Showing posts with label consolidation. Show all posts
Showing posts with label consolidation. Show all posts

Thursday, December 06, 2007

Alone in the night

Terrors, and other dark thoughts, come in the night.

They lurk in the shadows, waiting for the witching hour, consolidating their dark forces for the assault on the lonely human soul. Yes, terrors come in the night.


WEDNESDAY, terror also came in the day to Omaha, my home -- to this stolid yet quirky city on the Missouri River. A tormented, 20-year-old loser screwed up one time too many, then listened yet again to the demon on his shoulder, the one telling him he was human excrement and to do something about it.

The Omaha World-Herald today
quotes what that devil was whispering in Robbie Hawkins' ear, which he faithfully copied onto his suicide note: "I'm a piece of shit, but I'm going to be famous now."

Infamous, actually.

He took his father's old Russian SKS semiautomatic assault rifle.
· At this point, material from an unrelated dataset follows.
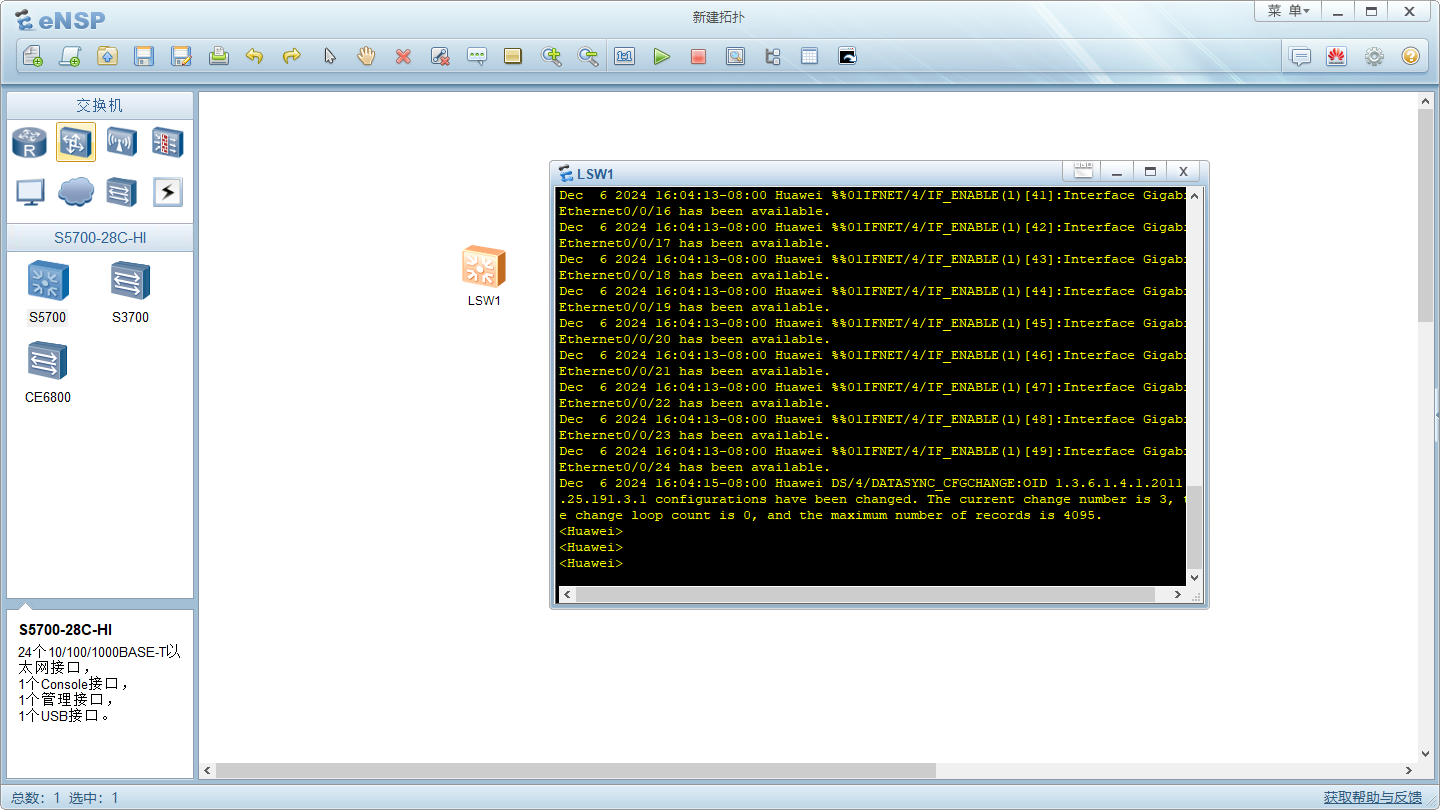This screenshot has width=1440, height=810.
Task: Select the firewall device category
Action: coord(167,143)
He took a couple of clips and some ammo, too. He taped the clips together, so he could reload in the blink of an eye.

Then he drove his used Jeep Cherokee to Westroads Mall and shot up the Von Maur department store. He blew away eight innocent human beings, then he blew himself to Kingdom Come.

Or somewhere.

BUT THIS POST isn't about young Mr. Hawkins and his Final Solution to a life gone south. This post is about the terrors that come in the dark of the night to a mostly tranquil city of 425,000, where the big news a couple of days ago was the Nebraska Cornhuskers' new football coach.

Well, that was the big news, until. . . .
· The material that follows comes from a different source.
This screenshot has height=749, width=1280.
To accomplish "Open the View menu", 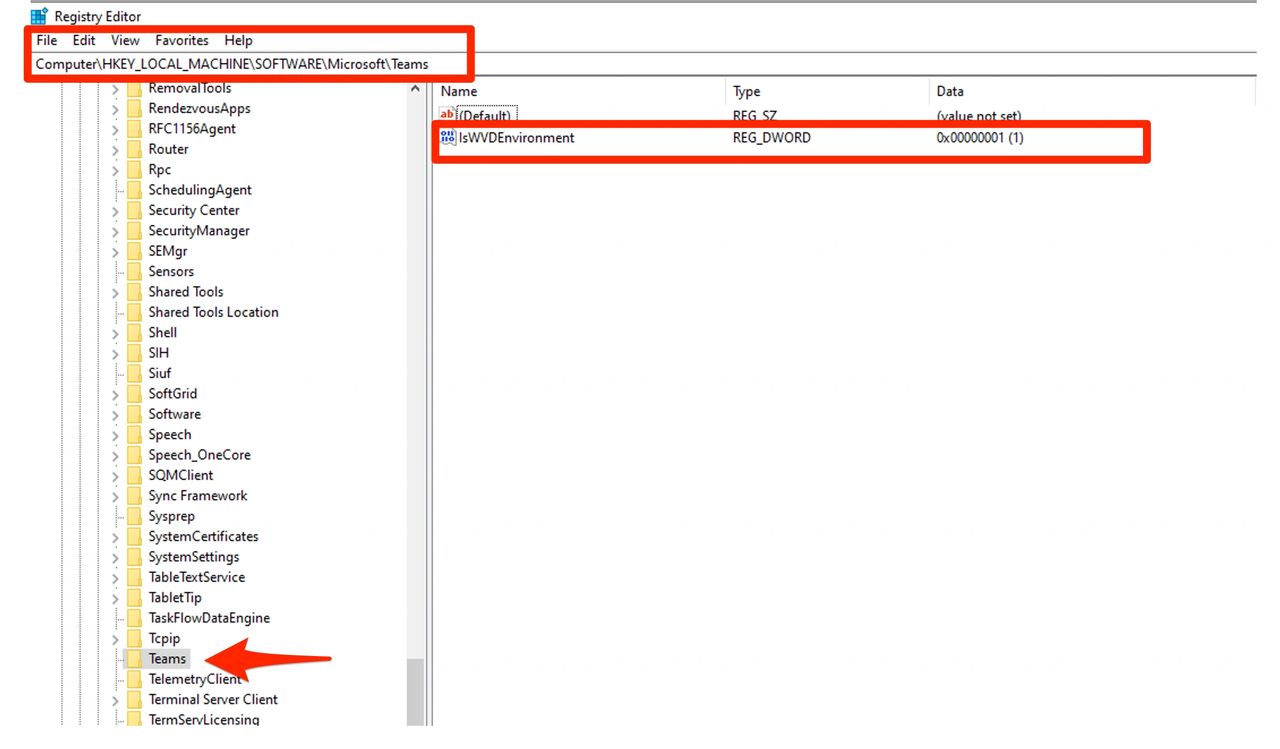I will click(x=125, y=41).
Nebraska has seen nothing like this since the days of Charles Starkweather, who 50 years ago set out on a killing spree so notorious that it inspired Bruce Springsteen to write an entire gothic, folk-rock masterpiece of an album. But it took Starkweather a whole month to do what he did.
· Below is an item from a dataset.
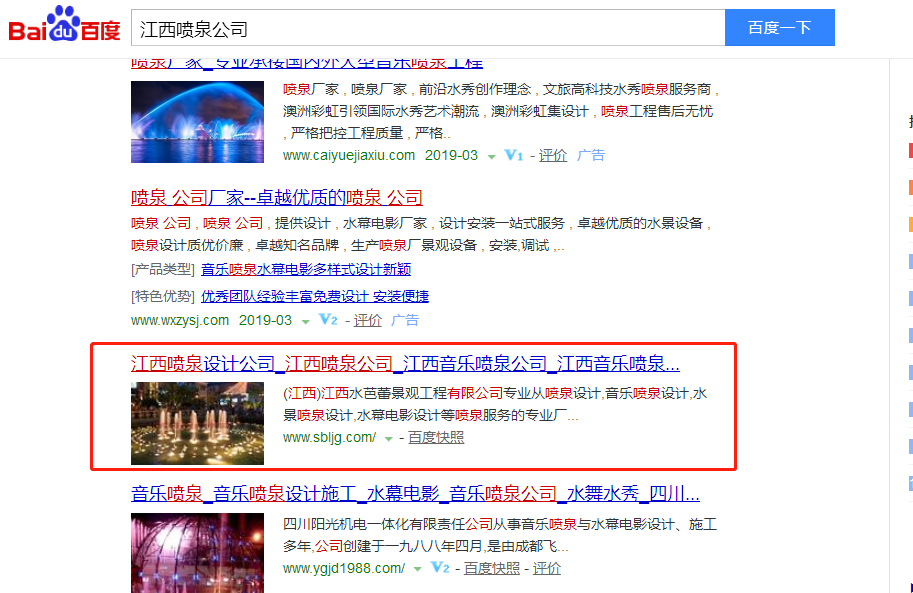Viewport: 913px width, 593px height.
Task: Open thumbnail of Sichuan music fountain result
Action: [x=197, y=552]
Omaha is reeling as I write this in the wee, dark hours. Christmas trees stand as blinking affronts to bereft families in houses that are one person emptier than they should be.

Spouses are dead. Friends are gone. Children are orphans now, in the black of this December night.

Terrors descend on a bereft, shell-shocked city. And we need someone to talk to. We need the light of a candle -- figurative, literal, metaphorical . . . I really don't give a good g**damn -- because we are just too bloody tired, and heartbroken, to curse the darkness anymore.

BACK IN THE DAY, I remember when one (or more) local radio stations would stand in the gap, helping beat back the terrors for a sleepless city. A city that dares not sleep for fear of what it might dream.

Oldsters like myself remember reassuring voices in the night -- friends as close as the radio on the night table. They were there, in the air, soothing our frayed nerves with good music.

They were there, taking calls from the wide-awake and brokenhearted (and even letting some of us talk it all out over the air and into the ether) when tragedy visited in bygone days.

They. Were. There.

When. We. Needed. Them.

The voices in the night were there when madmen shot the Kennedys.

They were there when a madman shot Martin.

They were there when Elvis died, and when a nut named Chapman killed John Lennon.

They were there through all manner of local calamities, storms and crises. But that was then, in a land called Back in the Day.

TONIGHT, for some unfathomable reason, I turned on the radio. On one of our public stations, the news . . . from the BBC. I switched the wireless to AM and tuned to
KFAB, the blowtorch of the Midwest -- the station generations of Omahans listened to to see if the morning's snow canceled the day's classes . . . back in the day.

I remember back in 1988, when Omaha had been lashed by a line of hellacious storms, including at least one tornado. Much of the city was dark. The wife and I were struggling to salvage the contents of our fridge.

Our light came from wax, a wick and a flame, and our link to the world was a battery radio. It was tuned to 1110 AM. The DJ was informative, the music was middle-of-the-road, and the turntables ran fast . . . then slow . . . then fast . . . then slow, for the emergency generator was a bit hinky.

In these small hours, I sit here trying to make sense of the madness that came to my city Wednesday. And when I tuned to dependable ol' KFAB -- now just another brick in the Clear Channel wall of suck -- hoping against hope to hear a friendly voice in the night, I heard. . . .

Nothing.

THE TRANSMITTER was on, but nobody was home. Not even George Noory, who usually at that hour is chasing the spacemen on Coast to Coast A.M. Nope, at 1:07 a.m., there was complete dead air.

And complete dead air at 1:17. And 1:27. And 1:37, except for the ID and commercials that ran right on schedule at 1:32.

We're on our own. It's just us . . . and those terrors in the night.